• [TASK TO CARRY OUT]: What are the lines from the top of the entries through the one with "Task: Click the Time to First Byte card"? Write them out exactly, with no pictures.

Top of SOURCE DATA

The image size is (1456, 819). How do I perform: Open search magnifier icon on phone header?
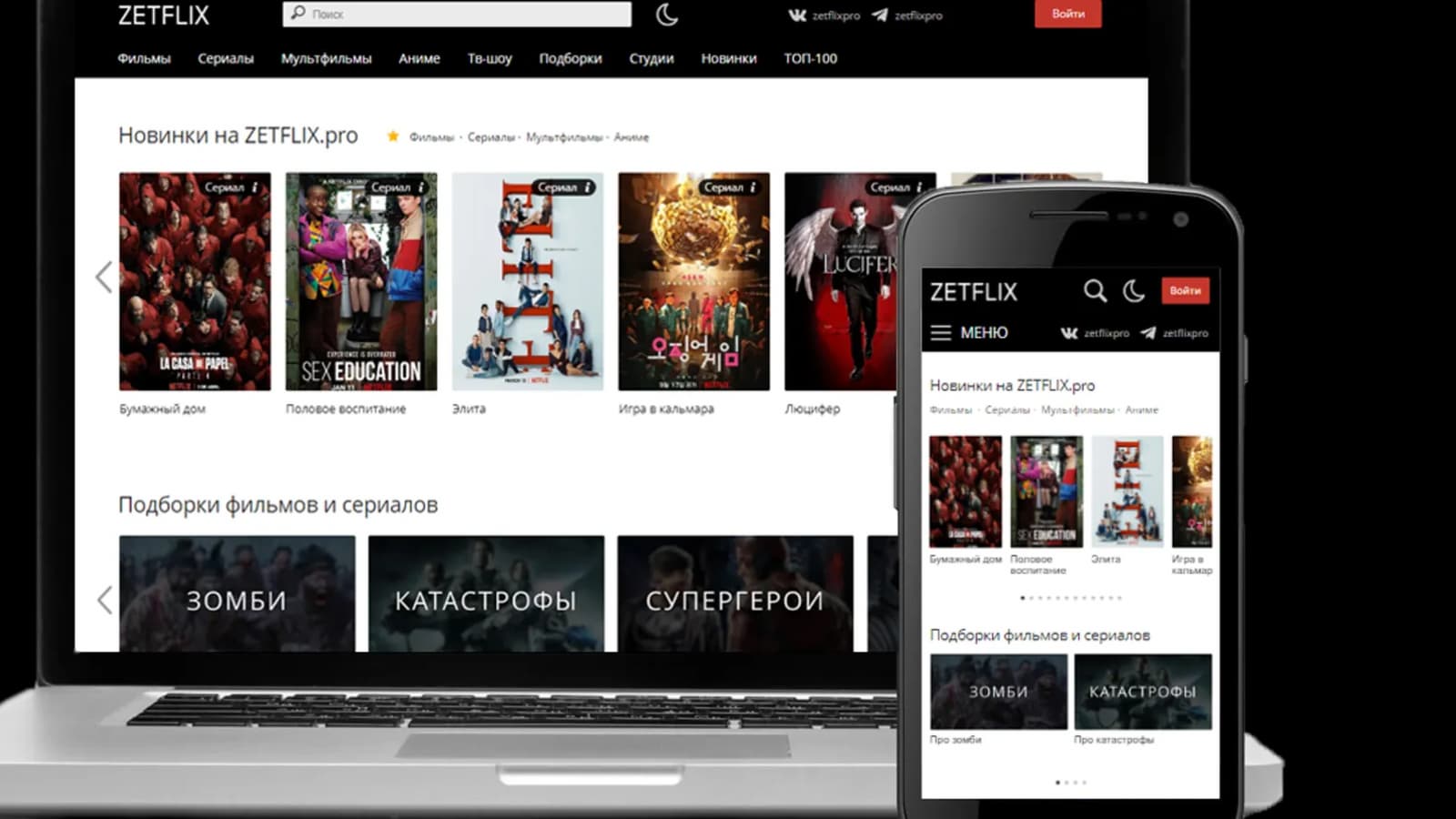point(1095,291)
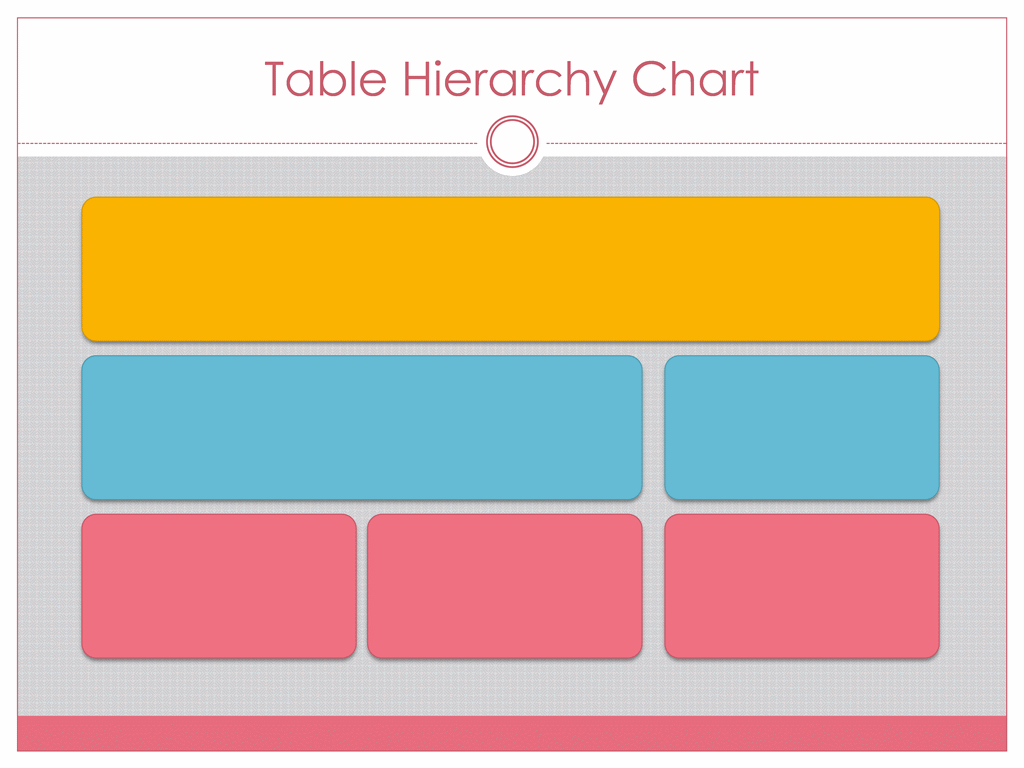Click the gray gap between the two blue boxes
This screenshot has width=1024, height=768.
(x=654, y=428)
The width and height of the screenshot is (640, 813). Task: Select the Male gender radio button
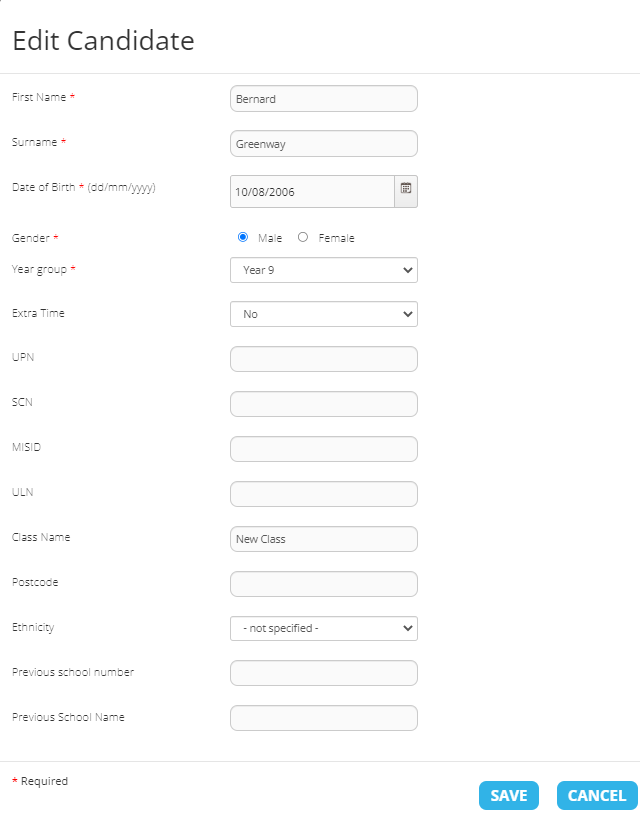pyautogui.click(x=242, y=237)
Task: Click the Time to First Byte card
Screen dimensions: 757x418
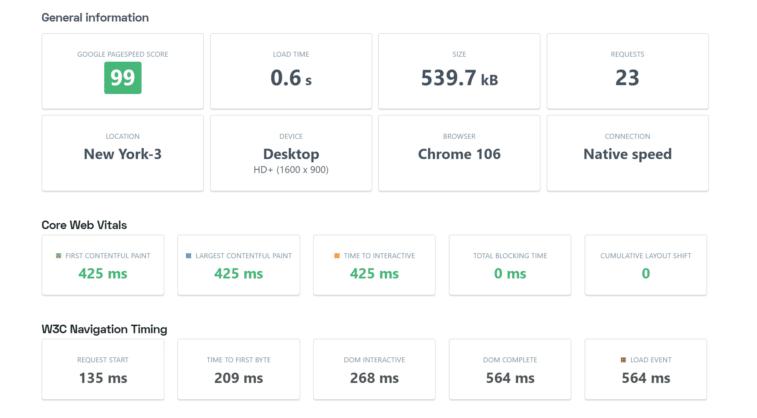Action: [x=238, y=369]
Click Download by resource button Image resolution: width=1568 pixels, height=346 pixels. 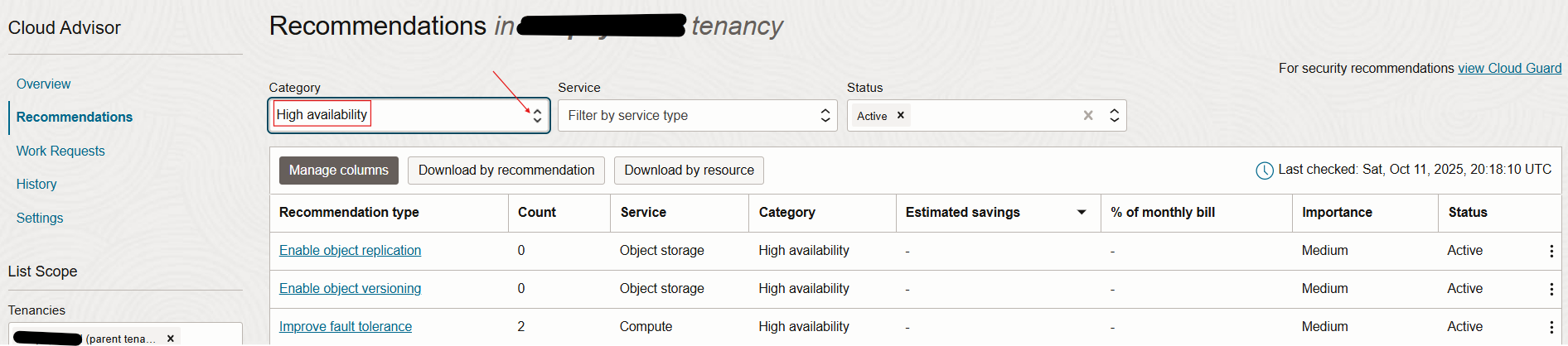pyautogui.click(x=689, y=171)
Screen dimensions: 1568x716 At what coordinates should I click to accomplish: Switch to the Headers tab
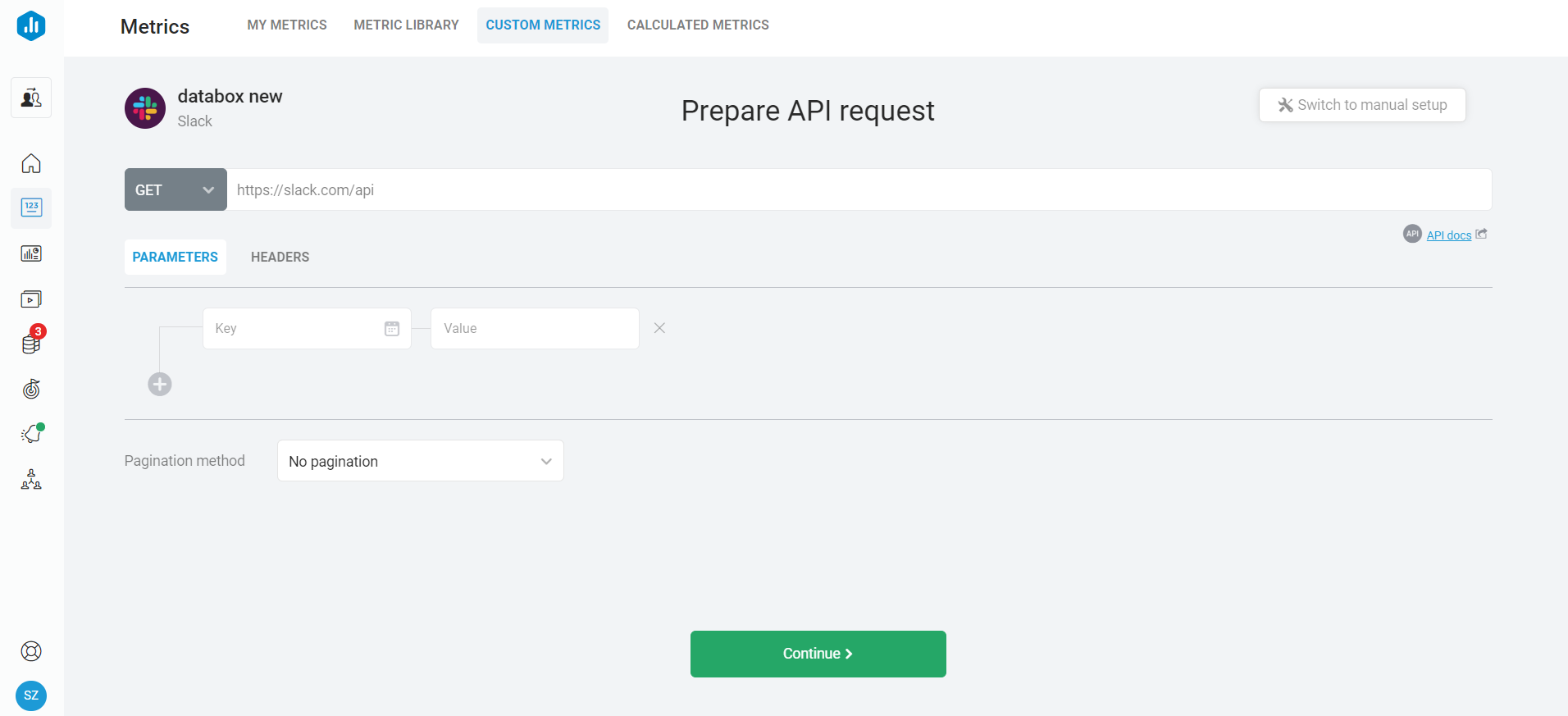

Bottom of SOURCE DATA

• [SOLUTION TO THIS PROBLEM]:
The image size is (1456, 819). How do I perform: Open search magnifier icon on phone header?
point(1095,291)
Click the gray gap between the two blue boxes
This screenshot has width=1024, height=768.
(x=654, y=428)
The width and height of the screenshot is (640, 813). Task: Select the Male gender radio button
pyautogui.click(x=242, y=237)
Task: Click the Time to First Byte card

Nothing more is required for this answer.